Instruction:
Change every occurrence of "GUI agent" in the rows below to "interface agent", leaving all other text as it is.

[Data items]
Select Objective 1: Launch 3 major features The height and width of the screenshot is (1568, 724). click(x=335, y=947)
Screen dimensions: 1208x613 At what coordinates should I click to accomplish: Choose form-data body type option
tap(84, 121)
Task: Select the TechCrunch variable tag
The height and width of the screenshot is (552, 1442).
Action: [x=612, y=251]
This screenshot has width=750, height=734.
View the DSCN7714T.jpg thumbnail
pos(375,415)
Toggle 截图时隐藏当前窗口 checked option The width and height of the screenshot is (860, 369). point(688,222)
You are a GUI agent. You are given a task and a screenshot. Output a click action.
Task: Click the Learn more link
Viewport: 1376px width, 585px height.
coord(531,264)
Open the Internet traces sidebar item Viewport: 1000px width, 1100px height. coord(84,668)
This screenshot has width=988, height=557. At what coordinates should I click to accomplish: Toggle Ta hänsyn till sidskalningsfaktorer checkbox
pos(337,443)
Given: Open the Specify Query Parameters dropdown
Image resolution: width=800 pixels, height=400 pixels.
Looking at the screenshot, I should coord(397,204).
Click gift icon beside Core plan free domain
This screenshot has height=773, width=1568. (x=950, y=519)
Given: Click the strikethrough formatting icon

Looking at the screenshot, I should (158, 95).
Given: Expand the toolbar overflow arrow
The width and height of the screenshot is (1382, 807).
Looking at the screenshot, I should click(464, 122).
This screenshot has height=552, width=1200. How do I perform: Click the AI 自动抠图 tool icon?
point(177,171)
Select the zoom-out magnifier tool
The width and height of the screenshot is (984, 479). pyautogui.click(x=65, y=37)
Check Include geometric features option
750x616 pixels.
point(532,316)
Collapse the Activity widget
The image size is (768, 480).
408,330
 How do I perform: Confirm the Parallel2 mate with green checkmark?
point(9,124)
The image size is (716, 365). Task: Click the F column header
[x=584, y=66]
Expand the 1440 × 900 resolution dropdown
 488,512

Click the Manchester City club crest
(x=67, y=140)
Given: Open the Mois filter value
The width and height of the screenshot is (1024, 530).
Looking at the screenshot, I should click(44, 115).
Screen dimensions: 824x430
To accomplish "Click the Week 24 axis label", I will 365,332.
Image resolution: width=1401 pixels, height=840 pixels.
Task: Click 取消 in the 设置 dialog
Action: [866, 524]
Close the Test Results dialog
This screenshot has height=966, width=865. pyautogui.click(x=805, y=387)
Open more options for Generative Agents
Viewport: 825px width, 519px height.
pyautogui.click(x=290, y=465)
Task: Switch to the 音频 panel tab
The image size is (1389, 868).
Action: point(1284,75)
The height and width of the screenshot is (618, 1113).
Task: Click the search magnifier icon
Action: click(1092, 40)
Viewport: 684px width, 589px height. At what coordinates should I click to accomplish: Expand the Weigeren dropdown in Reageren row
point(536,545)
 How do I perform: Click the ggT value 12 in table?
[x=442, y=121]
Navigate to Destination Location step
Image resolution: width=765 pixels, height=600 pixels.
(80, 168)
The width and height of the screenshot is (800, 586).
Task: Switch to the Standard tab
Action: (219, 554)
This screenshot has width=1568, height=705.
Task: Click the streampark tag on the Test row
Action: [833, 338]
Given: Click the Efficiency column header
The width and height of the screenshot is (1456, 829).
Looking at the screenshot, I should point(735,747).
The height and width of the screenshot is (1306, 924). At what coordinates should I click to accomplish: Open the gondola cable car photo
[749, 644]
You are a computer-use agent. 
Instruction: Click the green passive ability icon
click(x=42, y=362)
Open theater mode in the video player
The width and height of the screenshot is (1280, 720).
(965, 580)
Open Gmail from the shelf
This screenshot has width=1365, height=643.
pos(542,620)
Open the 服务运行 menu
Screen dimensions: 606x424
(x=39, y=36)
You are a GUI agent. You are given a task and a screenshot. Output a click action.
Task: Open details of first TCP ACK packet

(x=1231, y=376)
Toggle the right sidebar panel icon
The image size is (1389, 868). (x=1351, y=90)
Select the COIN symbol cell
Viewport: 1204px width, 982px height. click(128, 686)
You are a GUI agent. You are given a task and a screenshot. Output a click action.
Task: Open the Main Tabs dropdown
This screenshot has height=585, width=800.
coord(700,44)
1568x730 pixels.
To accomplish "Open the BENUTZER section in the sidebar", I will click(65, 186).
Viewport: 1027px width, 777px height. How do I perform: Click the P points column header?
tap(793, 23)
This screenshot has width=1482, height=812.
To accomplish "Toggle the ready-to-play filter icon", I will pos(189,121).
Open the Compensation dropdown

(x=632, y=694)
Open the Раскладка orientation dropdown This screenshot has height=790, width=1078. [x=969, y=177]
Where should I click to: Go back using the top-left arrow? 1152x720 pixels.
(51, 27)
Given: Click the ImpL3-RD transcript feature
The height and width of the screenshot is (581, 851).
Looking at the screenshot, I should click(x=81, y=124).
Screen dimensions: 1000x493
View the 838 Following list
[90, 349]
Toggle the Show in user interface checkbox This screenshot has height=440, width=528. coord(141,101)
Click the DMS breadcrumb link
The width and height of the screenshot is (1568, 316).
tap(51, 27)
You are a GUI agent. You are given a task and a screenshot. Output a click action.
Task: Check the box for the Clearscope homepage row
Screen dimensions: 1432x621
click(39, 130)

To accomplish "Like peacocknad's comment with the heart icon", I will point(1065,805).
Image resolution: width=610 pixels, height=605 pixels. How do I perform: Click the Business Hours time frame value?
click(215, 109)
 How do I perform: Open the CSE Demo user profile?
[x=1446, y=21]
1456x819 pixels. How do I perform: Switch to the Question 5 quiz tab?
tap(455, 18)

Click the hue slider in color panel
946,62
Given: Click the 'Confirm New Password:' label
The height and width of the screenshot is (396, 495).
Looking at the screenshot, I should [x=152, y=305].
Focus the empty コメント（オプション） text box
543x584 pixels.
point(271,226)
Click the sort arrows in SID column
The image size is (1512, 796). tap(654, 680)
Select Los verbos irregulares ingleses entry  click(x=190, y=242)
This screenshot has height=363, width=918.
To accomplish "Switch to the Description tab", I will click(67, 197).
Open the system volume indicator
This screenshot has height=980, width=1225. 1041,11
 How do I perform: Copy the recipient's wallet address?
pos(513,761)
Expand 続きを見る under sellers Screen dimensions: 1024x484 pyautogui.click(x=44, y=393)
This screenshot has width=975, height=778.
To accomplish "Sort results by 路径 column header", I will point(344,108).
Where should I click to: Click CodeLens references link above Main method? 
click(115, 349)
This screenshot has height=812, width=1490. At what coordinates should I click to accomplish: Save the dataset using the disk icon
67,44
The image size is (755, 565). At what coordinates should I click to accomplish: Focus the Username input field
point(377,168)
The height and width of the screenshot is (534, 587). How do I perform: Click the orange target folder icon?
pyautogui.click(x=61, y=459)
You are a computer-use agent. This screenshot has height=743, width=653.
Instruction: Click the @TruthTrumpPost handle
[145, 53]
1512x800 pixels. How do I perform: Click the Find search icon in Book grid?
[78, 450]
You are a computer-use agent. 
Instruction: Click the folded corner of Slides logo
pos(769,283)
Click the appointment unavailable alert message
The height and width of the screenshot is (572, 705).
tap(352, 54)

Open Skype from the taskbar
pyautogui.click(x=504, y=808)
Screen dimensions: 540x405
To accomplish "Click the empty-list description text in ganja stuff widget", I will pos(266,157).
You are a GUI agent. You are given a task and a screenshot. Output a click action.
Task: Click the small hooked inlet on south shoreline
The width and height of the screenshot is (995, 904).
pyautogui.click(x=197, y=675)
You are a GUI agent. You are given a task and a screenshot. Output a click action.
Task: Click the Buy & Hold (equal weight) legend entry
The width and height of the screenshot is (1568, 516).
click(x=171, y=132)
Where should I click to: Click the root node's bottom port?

Output for this exercise:
Select Objective 1: Launch 3 major features The height and width of the screenshot is (1568, 724). click(x=335, y=947)
Screen dimensions: 1208x613 At what coordinates should I click to accomplish: Choose form-data body type option
tap(84, 121)
Task: Select the TechCrunch variable tag
The height and width of the screenshot is (552, 1442).
Action: [x=612, y=251]
This screenshot has width=750, height=734.
View the DSCN7714T.jpg thumbnail
pos(375,415)
Toggle 截图时隐藏当前窗口 checked option The width and height of the screenshot is (860, 369). point(688,222)
You are a interface agent. You are given a task and a screenshot. Output a click action.
Task: Click the Learn more link
Viewport: 1376px width, 585px height.
coord(531,264)
Open the Internet traces sidebar item Viewport: 1000px width, 1100px height. coord(84,668)
This screenshot has width=988, height=557. At what coordinates should I click to accomplish: Toggle Ta hänsyn till sidskalningsfaktorer checkbox
pos(337,443)
Given: Open the Specify Query Parameters dropdown
Image resolution: width=800 pixels, height=400 pixels.
Looking at the screenshot, I should coord(397,204).
Click gift icon beside Core plan free domain
This screenshot has height=773, width=1568. (x=950, y=519)
Given: Click the strikethrough formatting icon

Looking at the screenshot, I should (158, 95).
Given: Expand the toolbar overflow arrow
The width and height of the screenshot is (1382, 807).
Looking at the screenshot, I should click(464, 122).
This screenshot has height=552, width=1200. How do I perform: Click the AI 自动抠图 tool icon?
point(177,171)
Select the zoom-out magnifier tool
The width and height of the screenshot is (984, 479). pyautogui.click(x=65, y=37)
Check Include geometric features option
750x616 pixels.
point(532,316)
Collapse the Activity widget
The image size is (768, 480).
408,330
 How do I perform: Confirm the Parallel2 mate with green checkmark?
point(9,124)
The image size is (716, 365). Task: Click the F column header
[x=584, y=66]
Expand the 1440 × 900 resolution dropdown
 488,512

Click the Manchester City club crest
(x=67, y=140)
Given: Open the Mois filter value
The width and height of the screenshot is (1024, 530).
Looking at the screenshot, I should click(44, 115).
Screen dimensions: 824x430
To accomplish "Click the Week 24 axis label", I will 365,332.
Image resolution: width=1401 pixels, height=840 pixels.
Task: Click 取消 in the 设置 dialog
Action: [866, 524]
Close the Test Results dialog
This screenshot has height=966, width=865. pyautogui.click(x=805, y=387)
Open more options for Generative Agents
Viewport: 825px width, 519px height.
pyautogui.click(x=290, y=465)
Task: Switch to the 音频 panel tab
The image size is (1389, 868).
Action: point(1284,75)
The height and width of the screenshot is (618, 1113).
Task: Click the search magnifier icon
Action: click(1092, 40)
Viewport: 684px width, 589px height. At what coordinates should I click to accomplish: Expand the Weigeren dropdown in Reageren row
point(536,545)
 How do I perform: Click the ggT value 12 in table?
[x=442, y=121]
Navigate to Destination Location step
Image resolution: width=765 pixels, height=600 pixels.
(80, 168)
The width and height of the screenshot is (800, 586).
Task: Switch to the Standard tab
Action: (219, 554)
This screenshot has width=1568, height=705.
Task: Click the streampark tag on the Test row
Action: [833, 338]
Given: Click the Efficiency column header
The width and height of the screenshot is (1456, 829).
Looking at the screenshot, I should point(735,747).
The height and width of the screenshot is (1306, 924). At what coordinates should I click to accomplish: Open the gondola cable car photo
[749, 644]
You are a computer-use agent. 
Instruction: Click the green passive ability icon
click(x=42, y=362)
Open theater mode in the video player
The width and height of the screenshot is (1280, 720).
(965, 580)
Open Gmail from the shelf
This screenshot has width=1365, height=643.
pos(542,620)
Open the 服务运行 menu
Screen dimensions: 606x424
(x=39, y=36)
You are a interface agent. You are given a task and a screenshot. Output a click action.
Task: Open details of first TCP ACK packet

(x=1231, y=376)
Toggle the right sidebar panel icon
The image size is (1389, 868). (x=1351, y=90)
Select the COIN symbol cell
Viewport: 1204px width, 982px height. click(128, 686)
You are a interface agent. You are given a task and a screenshot. Output a click action.
Task: Open the Main Tabs dropdown
This screenshot has height=585, width=800.
coord(700,44)
1568x730 pixels.
To accomplish "Open the BENUTZER section in the sidebar", I will click(65, 186).
Viewport: 1027px width, 777px height. How do I perform: Click the P points column header?
tap(793, 23)
This screenshot has width=1482, height=812.
To accomplish "Toggle the ready-to-play filter icon", I will pos(189,121).
Open the Compensation dropdown

(x=632, y=694)
Open the Раскладка orientation dropdown This screenshot has height=790, width=1078. [x=969, y=177]
Where should I click to: Go back using the top-left arrow? 1152x720 pixels.
(51, 27)
Given: Click the ImpL3-RD transcript feature
The height and width of the screenshot is (581, 851).
Looking at the screenshot, I should click(x=81, y=124).
Screen dimensions: 1000x493
View the 838 Following list
[90, 349]
Toggle the Show in user interface checkbox This screenshot has height=440, width=528. coord(141,101)
Click the DMS breadcrumb link
The width and height of the screenshot is (1568, 316).
tap(51, 27)
You are a interface agent. You are given a task and a screenshot. Output a click action.
Task: Check the box for the Clearscope homepage row
Screen dimensions: 1432x621
click(39, 130)

To accomplish "Like peacocknad's comment with the heart icon", I will point(1065,805).
Image resolution: width=610 pixels, height=605 pixels. How do I perform: Click the Business Hours time frame value?
click(215, 109)
 How do I perform: Open the CSE Demo user profile?
[x=1446, y=21]
1456x819 pixels. How do I perform: Switch to the Question 5 quiz tab?
tap(455, 18)

Click the hue slider in color panel
946,62
Given: Click the 'Confirm New Password:' label
The height and width of the screenshot is (396, 495).
Looking at the screenshot, I should [x=152, y=305].
Focus the empty コメント（オプション） text box
543x584 pixels.
point(271,226)
Click the sort arrows in SID column
The image size is (1512, 796). tap(654, 680)
Select Los verbos irregulares ingleses entry  click(x=190, y=242)
This screenshot has height=363, width=918.
To accomplish "Switch to the Description tab", I will click(67, 197).
Open the system volume indicator
This screenshot has height=980, width=1225. 1041,11
 How do I perform: Copy the recipient's wallet address?
pos(513,761)
Expand 続きを見る under sellers Screen dimensions: 1024x484 pyautogui.click(x=44, y=393)
This screenshot has width=975, height=778.
To accomplish "Sort results by 路径 column header", I will point(344,108).
Where should I click to: Click CodeLens references link above Main method? 
click(115, 349)
This screenshot has height=812, width=1490. At what coordinates should I click to accomplish: Save the dataset using the disk icon
67,44
The image size is (755, 565). At what coordinates should I click to accomplish: Focus the Username input field
point(377,168)
The height and width of the screenshot is (534, 587). How do I perform: Click the orange target folder icon?
pyautogui.click(x=61, y=459)
You are a computer-use agent. This screenshot has height=743, width=653.
Instruction: Click the @TruthTrumpPost handle
[145, 53]
1512x800 pixels. How do I perform: Click the Find search icon in Book grid?
[78, 450]
You are a computer-use agent. 
Instruction: Click the folded corner of Slides logo
pos(769,283)
Click the appointment unavailable alert message
The height and width of the screenshot is (572, 705).
tap(352, 54)

Open Skype from the taskbar
pyautogui.click(x=504, y=808)
Screen dimensions: 540x405
To accomplish "Click the empty-list description text in ganja stuff widget", I will pos(266,157).
You are a interface agent. You are given a task and a screenshot. Output a click action.
Task: Click the small hooked inlet on south shoreline
The width and height of the screenshot is (995, 904).
pyautogui.click(x=197, y=675)
You are a interface agent. You are given a task and a screenshot. Output a click action.
Task: Click the Buy & Hold (equal weight) legend entry
The width and height of the screenshot is (1568, 516).
click(x=171, y=132)
Where should I click to: Click the root node's bottom port?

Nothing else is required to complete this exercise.